Exercise objective
Word for word, repeat each record that follows.

Saved data entries
══════
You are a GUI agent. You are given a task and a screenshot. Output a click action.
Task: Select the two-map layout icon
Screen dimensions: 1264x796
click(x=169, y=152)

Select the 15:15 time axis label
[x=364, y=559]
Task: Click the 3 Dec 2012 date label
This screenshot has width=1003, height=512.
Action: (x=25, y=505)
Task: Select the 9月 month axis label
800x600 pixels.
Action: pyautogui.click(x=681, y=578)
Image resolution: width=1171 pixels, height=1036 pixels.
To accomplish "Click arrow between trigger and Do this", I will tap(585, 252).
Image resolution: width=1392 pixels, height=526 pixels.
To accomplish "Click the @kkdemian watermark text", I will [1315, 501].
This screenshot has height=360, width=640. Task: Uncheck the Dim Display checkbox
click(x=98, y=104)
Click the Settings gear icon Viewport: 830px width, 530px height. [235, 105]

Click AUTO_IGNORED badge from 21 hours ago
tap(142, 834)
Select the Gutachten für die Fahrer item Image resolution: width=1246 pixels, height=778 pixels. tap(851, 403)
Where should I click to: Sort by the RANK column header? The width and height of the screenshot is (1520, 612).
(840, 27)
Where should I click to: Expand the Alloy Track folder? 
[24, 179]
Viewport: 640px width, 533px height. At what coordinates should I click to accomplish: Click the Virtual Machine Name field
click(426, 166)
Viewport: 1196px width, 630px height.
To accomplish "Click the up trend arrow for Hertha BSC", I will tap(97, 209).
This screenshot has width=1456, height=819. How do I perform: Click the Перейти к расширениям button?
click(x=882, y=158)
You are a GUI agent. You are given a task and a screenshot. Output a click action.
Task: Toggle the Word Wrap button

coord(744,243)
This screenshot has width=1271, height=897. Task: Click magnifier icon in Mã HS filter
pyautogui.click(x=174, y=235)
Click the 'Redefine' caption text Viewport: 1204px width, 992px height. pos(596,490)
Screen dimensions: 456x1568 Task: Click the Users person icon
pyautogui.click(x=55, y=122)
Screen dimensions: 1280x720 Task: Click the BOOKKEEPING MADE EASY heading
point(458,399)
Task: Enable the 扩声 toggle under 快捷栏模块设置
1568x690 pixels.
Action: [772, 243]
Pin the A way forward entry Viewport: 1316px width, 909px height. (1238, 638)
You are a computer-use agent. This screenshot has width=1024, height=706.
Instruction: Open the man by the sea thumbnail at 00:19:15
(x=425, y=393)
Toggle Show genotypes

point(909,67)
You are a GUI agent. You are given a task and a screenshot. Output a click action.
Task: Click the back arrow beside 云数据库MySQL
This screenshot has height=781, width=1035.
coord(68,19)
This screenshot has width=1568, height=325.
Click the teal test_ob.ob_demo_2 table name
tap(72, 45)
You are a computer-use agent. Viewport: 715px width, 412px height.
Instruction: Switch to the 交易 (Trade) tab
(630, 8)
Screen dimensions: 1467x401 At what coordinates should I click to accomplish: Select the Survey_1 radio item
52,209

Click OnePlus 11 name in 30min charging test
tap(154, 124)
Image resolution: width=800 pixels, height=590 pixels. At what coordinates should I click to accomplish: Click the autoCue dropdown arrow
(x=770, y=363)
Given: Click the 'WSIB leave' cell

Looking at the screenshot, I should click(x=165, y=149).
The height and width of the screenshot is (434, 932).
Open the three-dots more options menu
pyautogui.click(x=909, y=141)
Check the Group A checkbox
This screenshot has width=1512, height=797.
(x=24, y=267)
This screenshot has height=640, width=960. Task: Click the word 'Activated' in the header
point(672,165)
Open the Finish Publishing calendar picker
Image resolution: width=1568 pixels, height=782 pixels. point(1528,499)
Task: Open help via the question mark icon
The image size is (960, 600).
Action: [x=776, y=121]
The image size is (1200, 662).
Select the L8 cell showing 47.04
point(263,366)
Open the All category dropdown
══════
Your solution
You are a GUI agent. You are given a task and a screenshot. Output a click action.
Task: Select the two-map layout icon
Screen dimensions: 1264x796
click(x=169, y=152)

Select the 15:15 time axis label
[x=364, y=559]
Task: Click the 3 Dec 2012 date label
This screenshot has width=1003, height=512.
Action: (x=25, y=505)
Task: Select the 9月 month axis label
800x600 pixels.
Action: pyautogui.click(x=681, y=578)
Image resolution: width=1171 pixels, height=1036 pixels.
To accomplish "Click arrow between trigger and Do this", I will tap(585, 252).
Image resolution: width=1392 pixels, height=526 pixels.
To accomplish "Click the @kkdemian watermark text", I will [1315, 501].
This screenshot has height=360, width=640. Task: Uncheck the Dim Display checkbox
click(x=98, y=104)
Click the Settings gear icon Viewport: 830px width, 530px height. [235, 105]

Click AUTO_IGNORED badge from 21 hours ago
tap(142, 834)
Select the Gutachten für die Fahrer item Image resolution: width=1246 pixels, height=778 pixels. tap(851, 403)
Where should I click to: Sort by the RANK column header? The width and height of the screenshot is (1520, 612).
(840, 27)
Where should I click to: Expand the Alloy Track folder? 
[24, 179]
Viewport: 640px width, 533px height. At what coordinates should I click to accomplish: Click the Virtual Machine Name field
click(426, 166)
Viewport: 1196px width, 630px height.
To accomplish "Click the up trend arrow for Hertha BSC", I will tap(97, 209).
This screenshot has width=1456, height=819. How do I perform: Click the Перейти к расширениям button?
click(x=882, y=158)
You are a GUI agent. You are given a task and a screenshot. Output a click action.
Task: Toggle the Word Wrap button

coord(744,243)
This screenshot has width=1271, height=897. Task: Click magnifier icon in Mã HS filter
pyautogui.click(x=174, y=235)
Click the 'Redefine' caption text Viewport: 1204px width, 992px height. pos(596,490)
Screen dimensions: 456x1568 Task: Click the Users person icon
pyautogui.click(x=55, y=122)
Screen dimensions: 1280x720 Task: Click the BOOKKEEPING MADE EASY heading
point(458,399)
Task: Enable the 扩声 toggle under 快捷栏模块设置
1568x690 pixels.
Action: [772, 243]
Pin the A way forward entry Viewport: 1316px width, 909px height. (1238, 638)
You are a computer-use agent. This screenshot has width=1024, height=706.
Instruction: Open the man by the sea thumbnail at 00:19:15
(x=425, y=393)
Toggle Show genotypes

point(909,67)
You are a GUI agent. You are given a task and a screenshot. Output a click action.
Task: Click the back arrow beside 云数据库MySQL
This screenshot has height=781, width=1035.
coord(68,19)
This screenshot has width=1568, height=325.
Click the teal test_ob.ob_demo_2 table name
tap(72, 45)
You are a computer-use agent. Viewport: 715px width, 412px height.
Instruction: Switch to the 交易 (Trade) tab
(630, 8)
Screen dimensions: 1467x401 At what coordinates should I click to accomplish: Select the Survey_1 radio item
52,209

Click OnePlus 11 name in 30min charging test
tap(154, 124)
Image resolution: width=800 pixels, height=590 pixels. At what coordinates should I click to accomplish: Click the autoCue dropdown arrow
(x=770, y=363)
Given: Click the 'WSIB leave' cell

Looking at the screenshot, I should click(x=165, y=149).
The height and width of the screenshot is (434, 932).
Open the three-dots more options menu
pyautogui.click(x=909, y=141)
Check the Group A checkbox
This screenshot has width=1512, height=797.
(x=24, y=267)
This screenshot has height=640, width=960. Task: Click the word 'Activated' in the header
point(672,165)
Open the Finish Publishing calendar picker
Image resolution: width=1568 pixels, height=782 pixels. point(1528,499)
Task: Open help via the question mark icon
The image size is (960, 600).
Action: [x=776, y=121]
The image size is (1200, 662).
Select the L8 cell showing 47.04
point(263,366)
Open the All category dropdown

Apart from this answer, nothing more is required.